*Exercise task*.
Reproduce every row below word for word, changing nothing.

*Material*.
:::

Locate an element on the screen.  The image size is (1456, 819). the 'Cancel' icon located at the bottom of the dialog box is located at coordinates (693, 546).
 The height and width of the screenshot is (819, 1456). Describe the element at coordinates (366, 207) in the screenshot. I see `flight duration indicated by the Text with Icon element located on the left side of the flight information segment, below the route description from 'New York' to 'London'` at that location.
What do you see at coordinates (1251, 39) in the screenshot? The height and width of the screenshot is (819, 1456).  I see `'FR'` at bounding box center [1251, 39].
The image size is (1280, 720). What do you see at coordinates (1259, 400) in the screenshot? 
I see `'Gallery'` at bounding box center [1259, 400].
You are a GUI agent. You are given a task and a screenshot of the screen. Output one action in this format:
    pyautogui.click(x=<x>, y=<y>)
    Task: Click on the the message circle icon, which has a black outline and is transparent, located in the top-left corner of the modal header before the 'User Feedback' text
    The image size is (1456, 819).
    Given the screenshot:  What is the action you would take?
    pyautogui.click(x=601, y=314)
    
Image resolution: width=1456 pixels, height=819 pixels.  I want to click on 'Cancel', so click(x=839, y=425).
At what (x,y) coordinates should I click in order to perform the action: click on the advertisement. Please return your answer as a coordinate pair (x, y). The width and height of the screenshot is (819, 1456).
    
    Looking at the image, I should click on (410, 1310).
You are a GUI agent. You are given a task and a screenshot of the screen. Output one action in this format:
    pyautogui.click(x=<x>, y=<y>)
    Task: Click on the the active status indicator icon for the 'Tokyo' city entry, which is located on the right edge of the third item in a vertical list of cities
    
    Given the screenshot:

:::

*Full response*.
Locate an element on the screen.  The image size is (1456, 819). the 'Cancel' icon located at the bottom of the dialog box is located at coordinates (693, 546).
 The height and width of the screenshot is (819, 1456). Describe the element at coordinates (366, 207) in the screenshot. I see `flight duration indicated by the Text with Icon element located on the left side of the flight information segment, below the route description from 'New York' to 'London'` at that location.
What do you see at coordinates (1251, 39) in the screenshot? The height and width of the screenshot is (819, 1456).  I see `'FR'` at bounding box center [1251, 39].
The image size is (1280, 720). What do you see at coordinates (1259, 400) in the screenshot? 
I see `'Gallery'` at bounding box center [1259, 400].
You are a GUI agent. You are given a task and a screenshot of the screen. Output one action in this format:
    pyautogui.click(x=<x>, y=<y>)
    Task: Click on the the message circle icon, which has a black outline and is transparent, located in the top-left corner of the modal header before the 'User Feedback' text
    The image size is (1456, 819).
    Given the screenshot:  What is the action you would take?
    pyautogui.click(x=601, y=314)
    
Image resolution: width=1456 pixels, height=819 pixels.  I want to click on 'Cancel', so click(x=839, y=425).
At what (x,y) coordinates should I click in order to perform the action: click on the advertisement. Please return your answer as a coordinate pair (x, y). The width and height of the screenshot is (819, 1456).
    
    Looking at the image, I should click on (410, 1310).
You are a GUI agent. You are given a task and a screenshot of the screen. Output one action in this format:
    pyautogui.click(x=<x>, y=<y>)
    Task: Click on the the active status indicator icon for the 'Tokyo' city entry, which is located on the right edge of the third item in a vertical list of cities
    
    Given the screenshot:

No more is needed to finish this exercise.